Saturday, November 1, 2025

The Sacred Tree Tradition of Yakusugi: Between Felling and Prayer (Medieval Period-Postwar Showa Era)

The Sacred Tree Tradition of Yakusugi: Between Felling and Prayer (Medieval Period-Postwar Showa Era)

The Yakusugi cedars that rise in the forests of Yakushima have long been regarded as "sacred trees that must not be cut down," and prayers to the mountain gods were essential to their felling. Before felling a tree, people would stay inside for seven days, purify themselves with clean water, and ask the god for his intentions by placing an axe at the base of the tree.
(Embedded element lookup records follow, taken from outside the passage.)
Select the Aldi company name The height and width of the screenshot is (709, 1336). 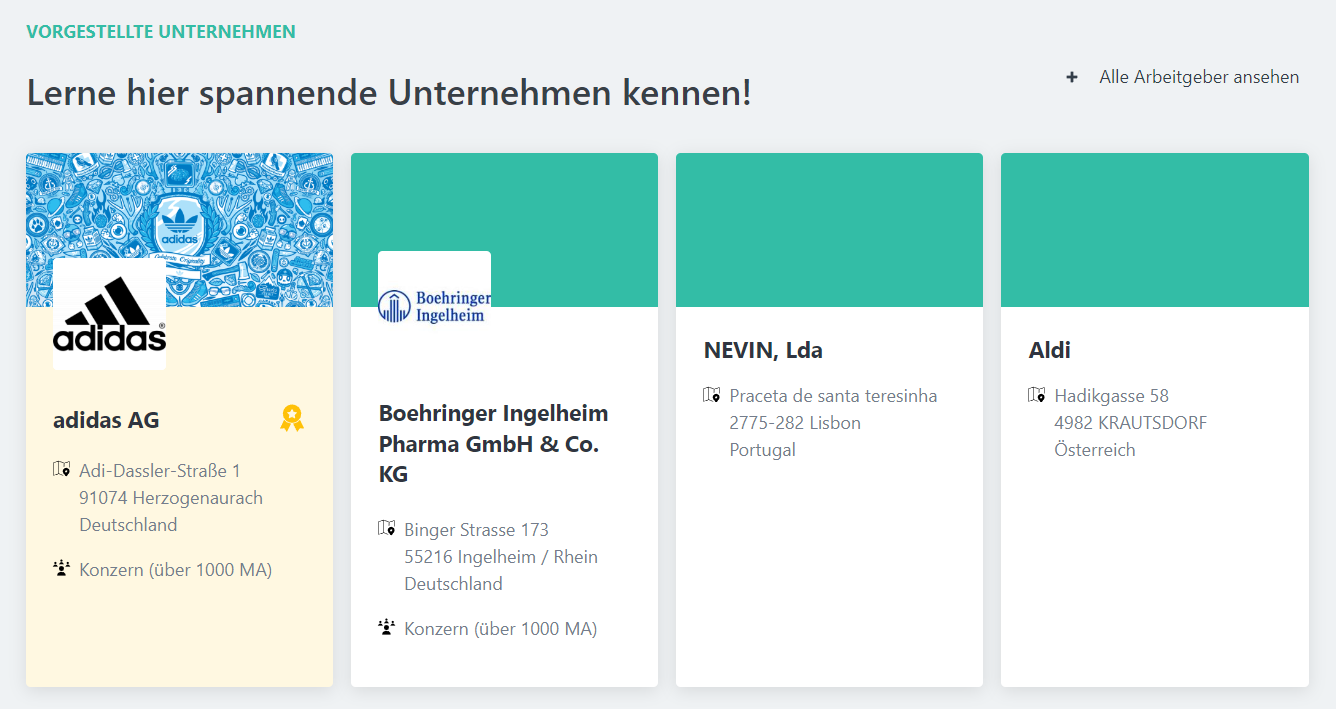pyautogui.click(x=1049, y=350)
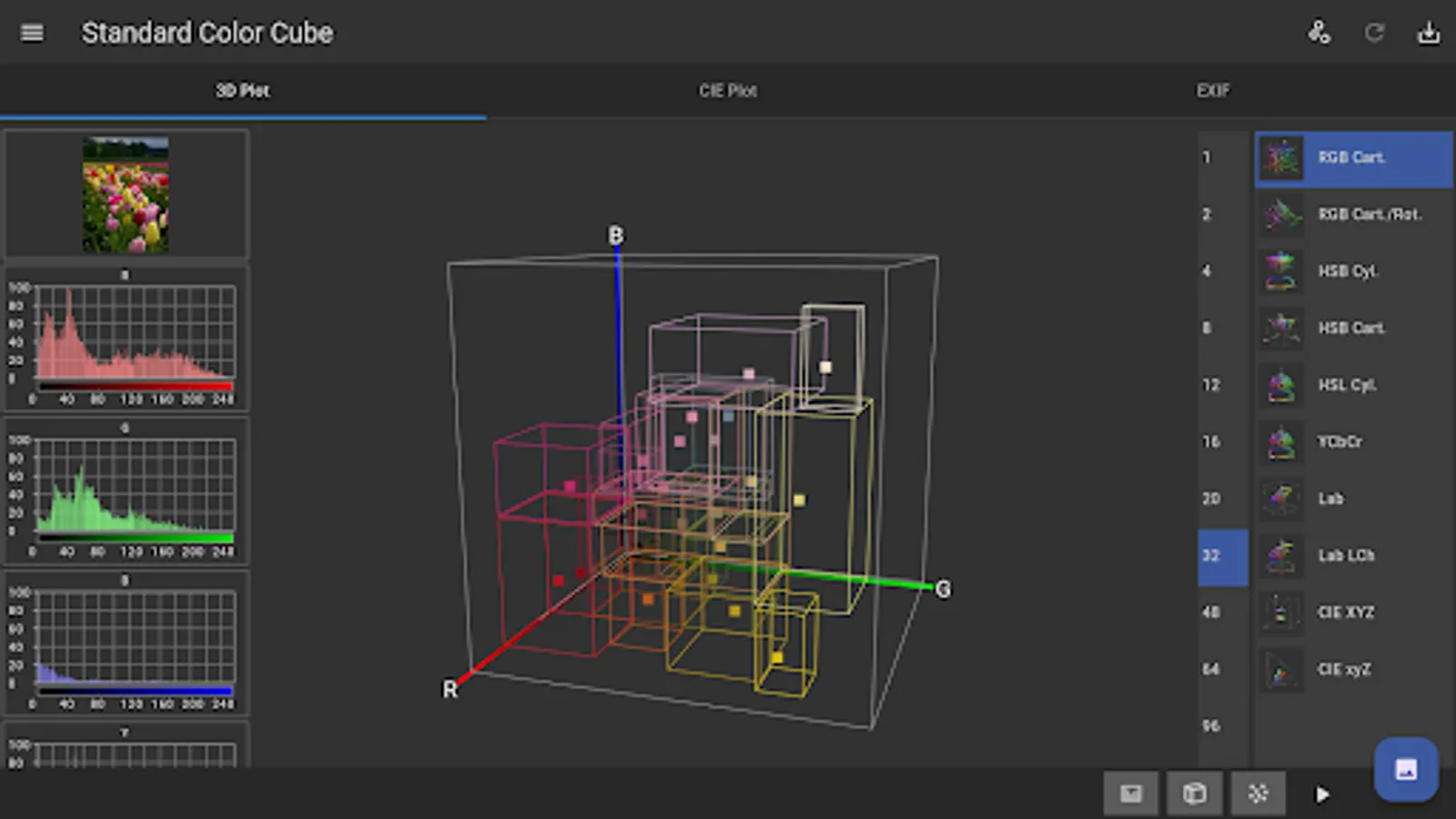The width and height of the screenshot is (1456, 819).
Task: Click the share icon in top bar
Action: (1319, 34)
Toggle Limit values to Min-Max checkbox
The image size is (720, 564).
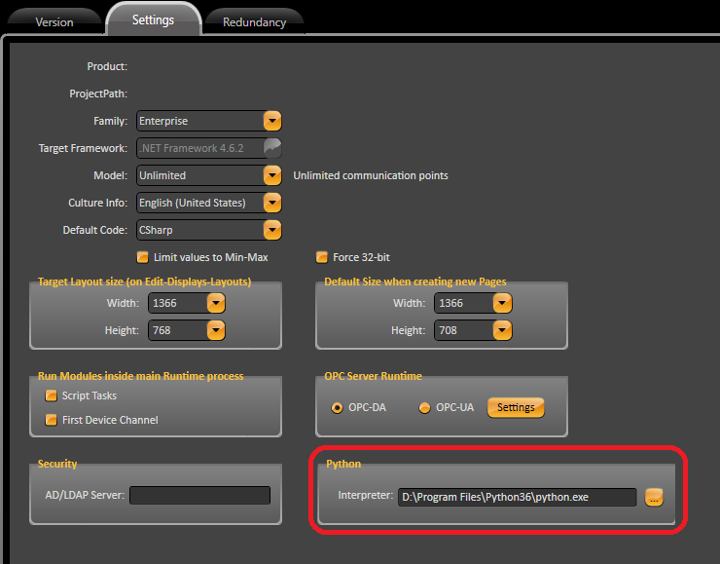pyautogui.click(x=143, y=257)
This ritual was a "sacred act" that concluded a contract between nature and man, and symbolized the ethics of the islanders who lived with the forest. During the Edo period (1603-1867), logging proceeded as a tribute to the Satsuma clan and turned into an economic act, but the loggers feared the wrath of the gods and offered prayers and thanksgiving in a "wood-cutting ceremony". After the Meiji era (1868-1912), modern forest management made Yakusugi a national resource, but the islanders still kept the custom of cutting down trees in reverence for the trees. During the postwar period when logging expanded, the t
radition that "the old man was allowed to cut down the trees by God" was retold, and the connection between prayer and labor was restored. Today, Yakusugi cedars are protected, but the memory of the "prayer of felling" still quietly lives in the forest.